The University of Durham has produced an all-organic memory-transistor.
"It is an evolution of silicon flash memory," Professor Mike Petty told Electronics Weekly. "Our step has been making both the semiconductor and the insulator organic."
In the Durham device, the equivalent to a flash transistor's floating gate is a layer of gold nano-particles.
These particles are buried in the interface between the mosfet's polymethylemethacrylate (PMMA) gate insulator and a pentacene channel.
Each speck of gold is insulated from the surrounding pentacene by a mono-molecular coating of polymer, known as a 'capping layer', applied before the device was assembled.
According to Petty, a negative potential on the gate (the device is a p-channel mosfet) not only turns on the device, but causes holes to tunnel into the gold particles, deplete the particles of electrons and giving them a positive charge.
This charge remains trapped in the gold and can represent a stored bit as it continues to bias the channel when the gate potential is removed.
A positive gate bias tunnels electrons into the gold particles, giving them a negative bias which also remains when the gate is released.
The geometry of the device is such that drain and source potentials cannot apply sufficient electric field to the particles to cause tunnelling.
With a 10V read bias on the gate, drain currents of 50nA and 20pA represent the two stored states. These levels are fairly stable, drifting to 20nA and 1pA over a few days.
Clear hysteresis which can reliably be read for date storage is exhibited by the experimental memory transistors, said Petty, although: "If you are going to move to practical devices, you need to make the hysteresis larger by storing more charge on the particles," he said. For this "you need to look at the density of particles and the capping layer".
At the moment, several tens of volts is required on the gate of the transistor to programme it - inconvenient for practical circuits.

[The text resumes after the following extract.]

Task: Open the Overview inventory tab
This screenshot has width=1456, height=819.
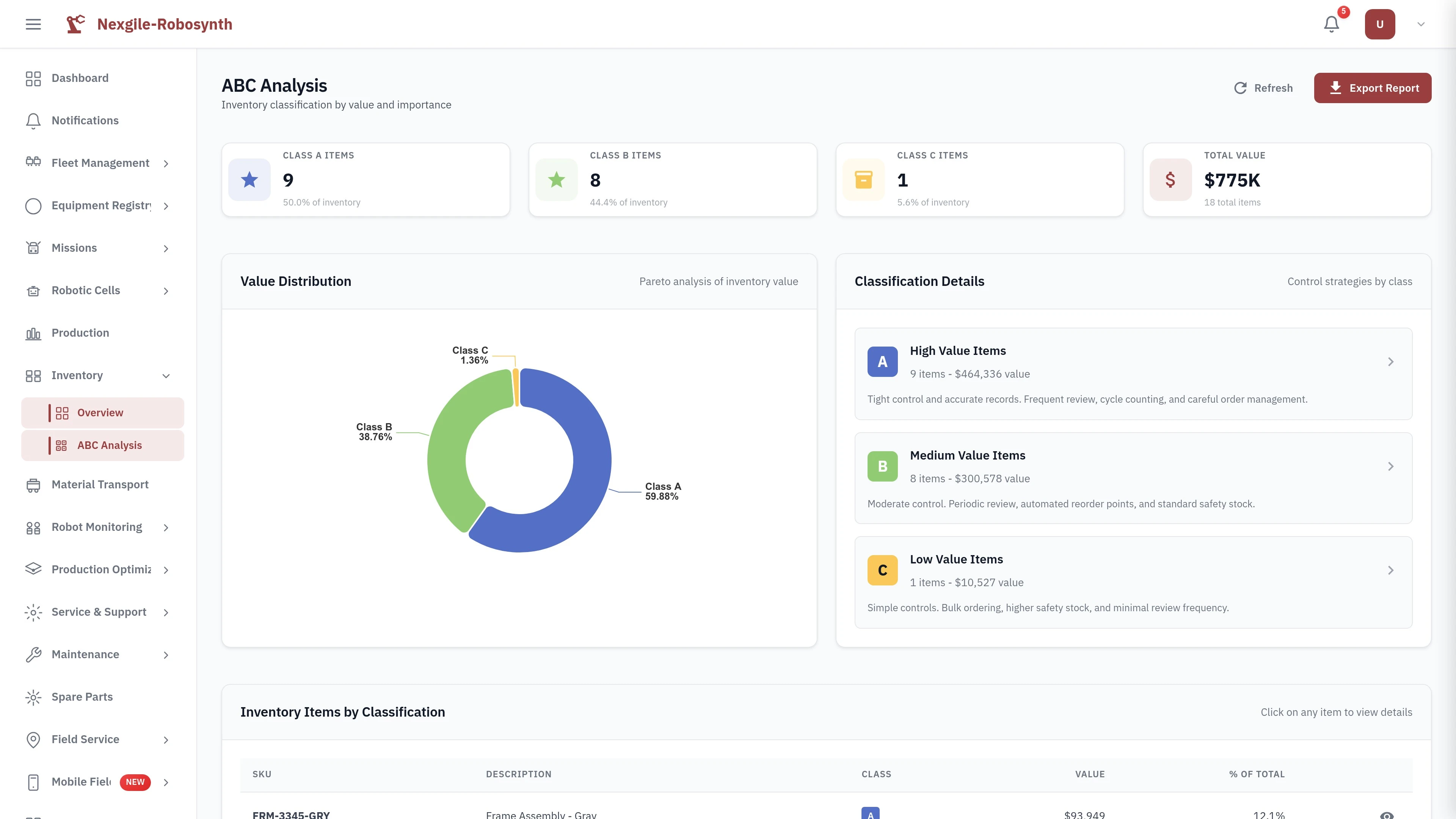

Petty points out that many organisations have reduced organic transistor operating voltages to below 10V. "It was easier for us to make tens-of-volts-devices because they have less stringent requirements on the transistor insulator.
Although there is much research and development aimed at organic devices, they are still far from as durable, or as fast, as silicon semiconductors. And it is highly unlikely they will ever catch up, but they will be cheap to make.

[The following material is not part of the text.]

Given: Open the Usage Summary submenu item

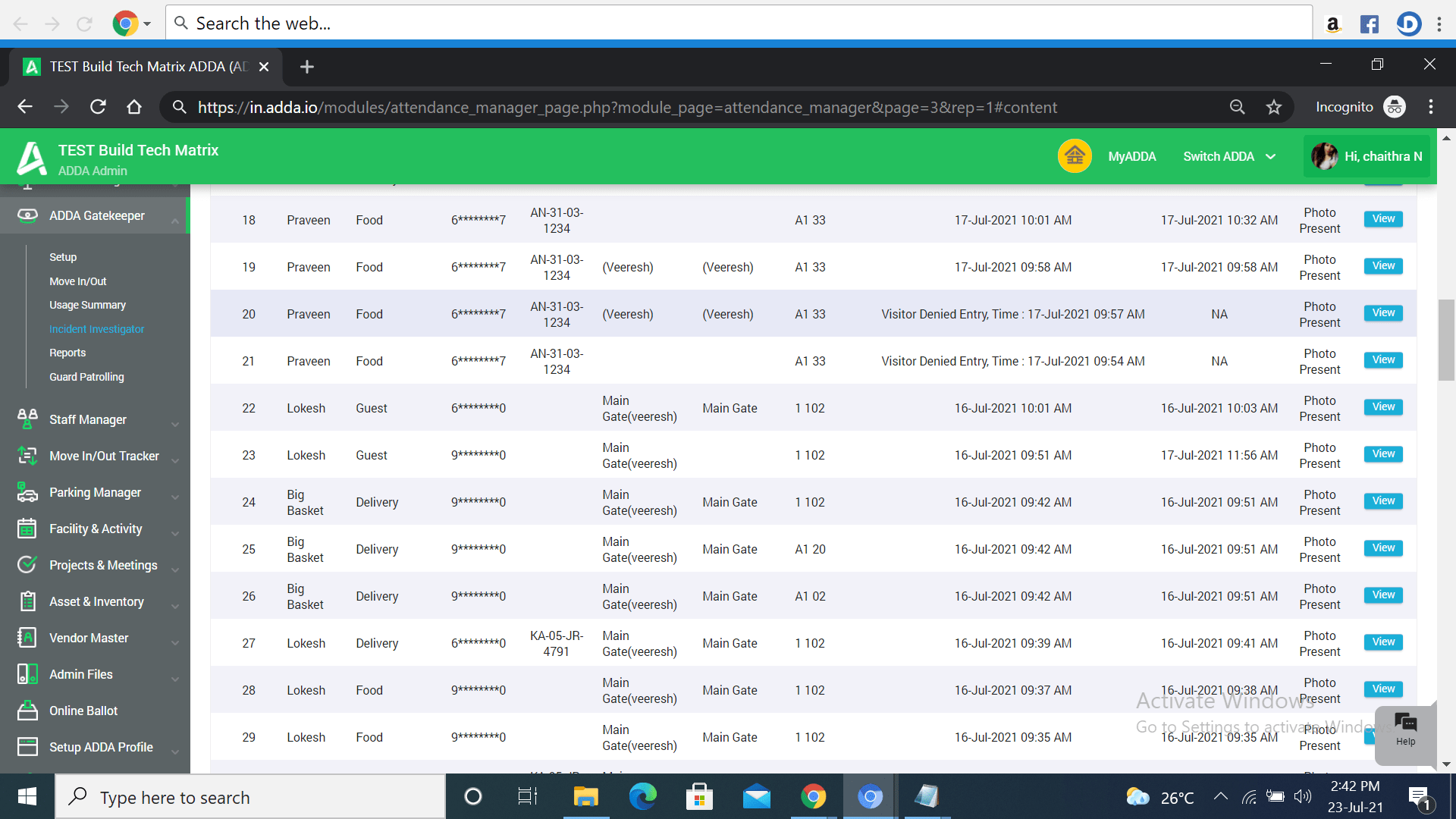Looking at the screenshot, I should [x=87, y=305].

Petty sees organic semiconductors making their way into flexible applications - smart textiles for example, and in low-cost applications such as ID tags and smartcards.

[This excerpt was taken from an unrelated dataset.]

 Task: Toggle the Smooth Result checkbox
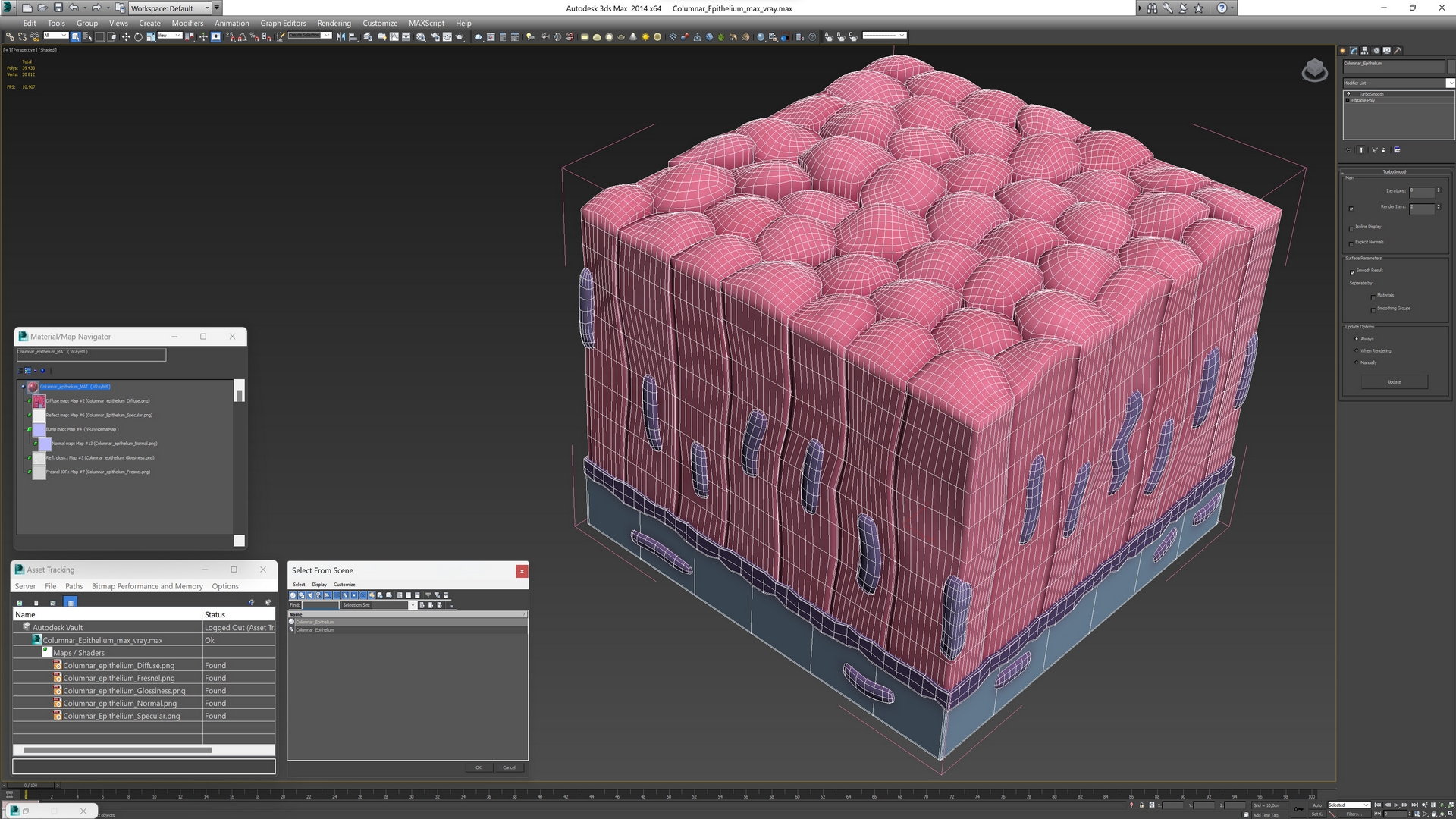point(1351,271)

Built on a glass substrate, the memory-transistor is a bottom gate mosfet with an aluminium gate layer deposited on directly onto the glass. Next to be deposited is a polymethylemethacrylate (PMMA) gate insulator, followed by the layer of gold particles which self-assembles from solution. On top of this comes the channel, formed from the polymer semiconductor pentacene, then the drain and source electrodes.
The research at Durham was funded by the Engineering and Physical Sciences Research Council (EPSRC).